Mit der Verbindung von Praxisanalyse und Geschichtstheorie ist ein entscheidender Schritt zur theoretischen Grundlegung des »neuen« Materialismus getan. Seine Reichweite wird im Kontrast zum Selbstwiderspruch deutlich, in den der sowjetisch geprägte ML durch eines seiner philosophischen Axiome geführt worden ist: Da Lenin in ME die Materie erkenntnistheoretisch als dasjenige bestimmt, was »außerhalb« des Bewusstseins und »unabhängig« von diesem existiert (LW 14, 46 u.ö.), soll vom Materiebegriff gelten, dass er »nur durch sein Verhältnis zum Begriff ›Bewusstsein‹ bestimmt werden« kann (Buhr/Kosing 1974, 182). Falsch ist nicht so sehr diese Bestimmung, als vielmehr der Boden, auf dem sie gegeben wird. Es ist dies einer der Fälle, in denen Kritik auf dem Boden des Kritisierten verharrt und von diesem hinterrücks bestimmt bleibt, so dass »die neuen Behauptungen […] ohne Bezug auf die alten […] nicht der Erfahrung einverleibbar« sind (Brecht, GA 21, 427; GW 20, 177). Die neuen Begriffe sind »dann oft für den eigentlichen Gebrauch […] verdorben« (ebd.). Vom Bewusstsein als dem archimedischen Punkt auszugehen, verharrt »auf dem Boden des […] Idealismus und dessen Struktur«, um dort die »Entscheidung gegen den Idealismus anzustrengen«, der jedoch auf seinem eigenen Boden »alle Heimvorteile [genießt]« (Haug 1978, 193). Der marxistisch »eigentliche Gebrauch«, von dem Bertolt Brecht spricht, verlangt einen anderen Einstieg. Diesen gewährt die Praxis, sobald ihr Begriff sowohl aus den idealistischen Transpositionen ins dualistisch abgehobene ›Geistige‹ als auch aus der pragmatistischen Kurzatmigkeit auf den Boden der geschichtsmaterialistischen Philosophie der widersprüchlichen Lebenspraxis geholt wird.
Auf diesem Weg baut Marx in der Arbeit an der Kritik der politischen Ökonomie die hegelsche Dialektik im modus operandi seiner Forschung und Darstellung schubweise ins Materialistische neuen Typs um.

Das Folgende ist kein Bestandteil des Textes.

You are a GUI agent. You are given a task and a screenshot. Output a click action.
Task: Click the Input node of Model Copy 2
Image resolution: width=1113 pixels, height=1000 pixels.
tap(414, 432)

Während die vom Bewusstsein ausgehende Position in metaphysischen Materialismus einmündet, lässt die marxsche, der materiellen Praxis in ihre Widersprüche und Bewegungsformen folgende Herangehensweise sich mit Labriola als »genetische, evolutive oder dialektische Auffassung« begreifen (ÜhM, 181) oder kurz als »praktischer (dialektischer) Materialismus« (Haug 1973, 561) fassen. Zu zeigen ist, dass er erst als solcher historischer Materialismus wird.